RECORDS SUPPLIED
((

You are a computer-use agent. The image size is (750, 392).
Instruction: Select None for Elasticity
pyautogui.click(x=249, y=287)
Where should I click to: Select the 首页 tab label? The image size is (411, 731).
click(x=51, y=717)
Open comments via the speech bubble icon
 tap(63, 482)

))
((

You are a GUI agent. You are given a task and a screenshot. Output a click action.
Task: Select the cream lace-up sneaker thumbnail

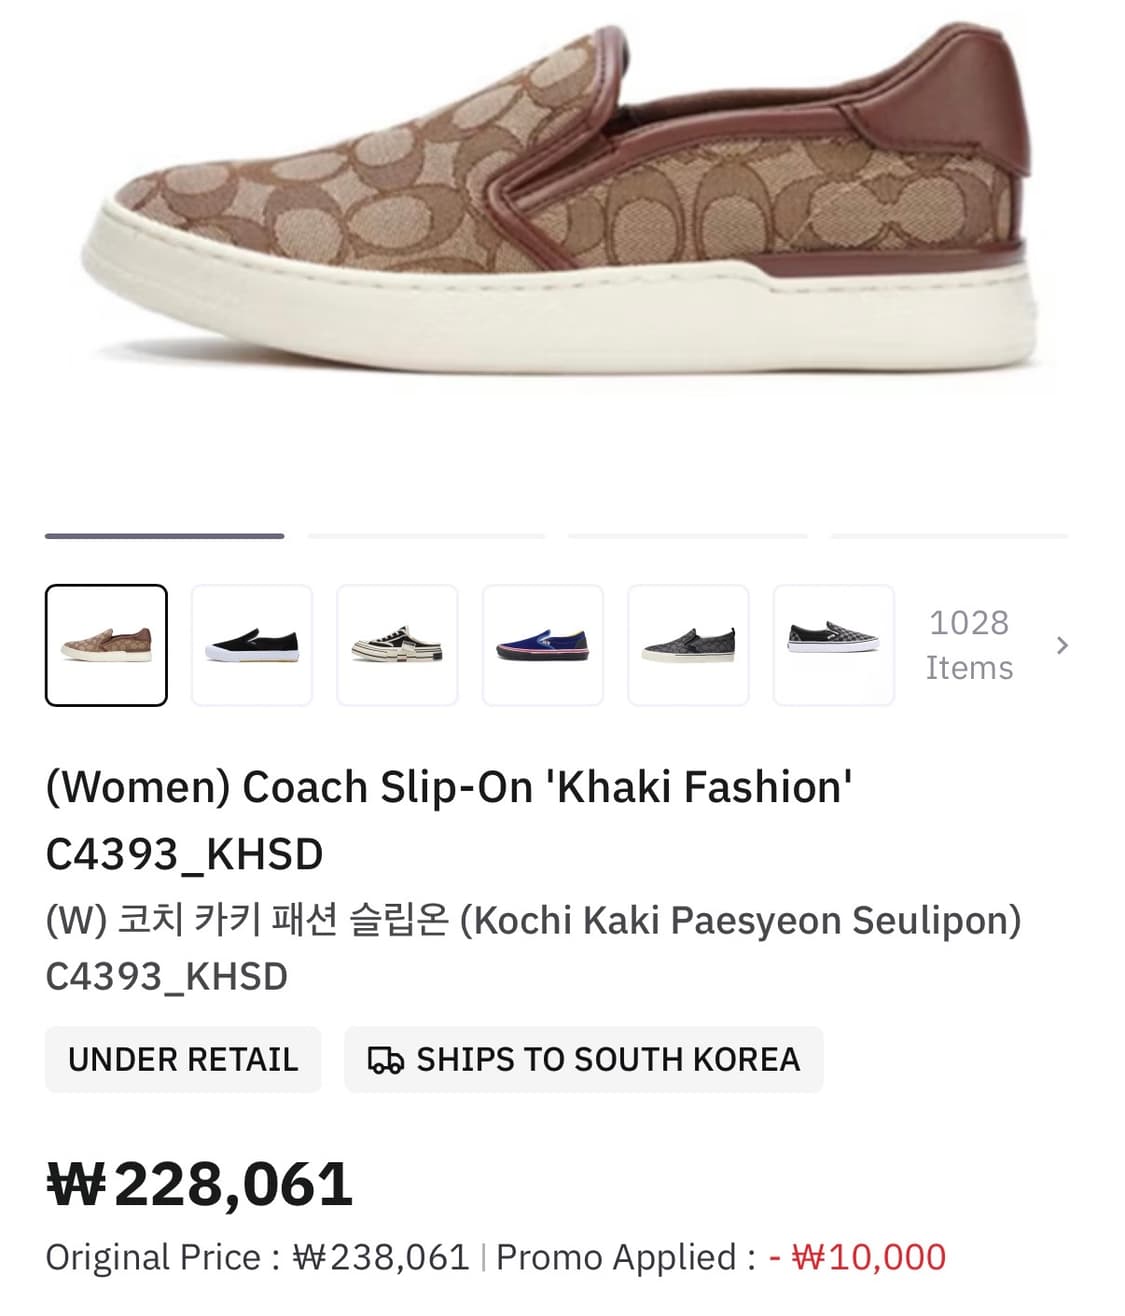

))

EXERCISE BRIEF
Copy every line above in which the string "agent" shows up.

RESULT OF THE EXERCISE
You are a computer-use agent. The image size is (750, 392).
You are a GUI agent. You are given a task and a screenshot. Output a click action.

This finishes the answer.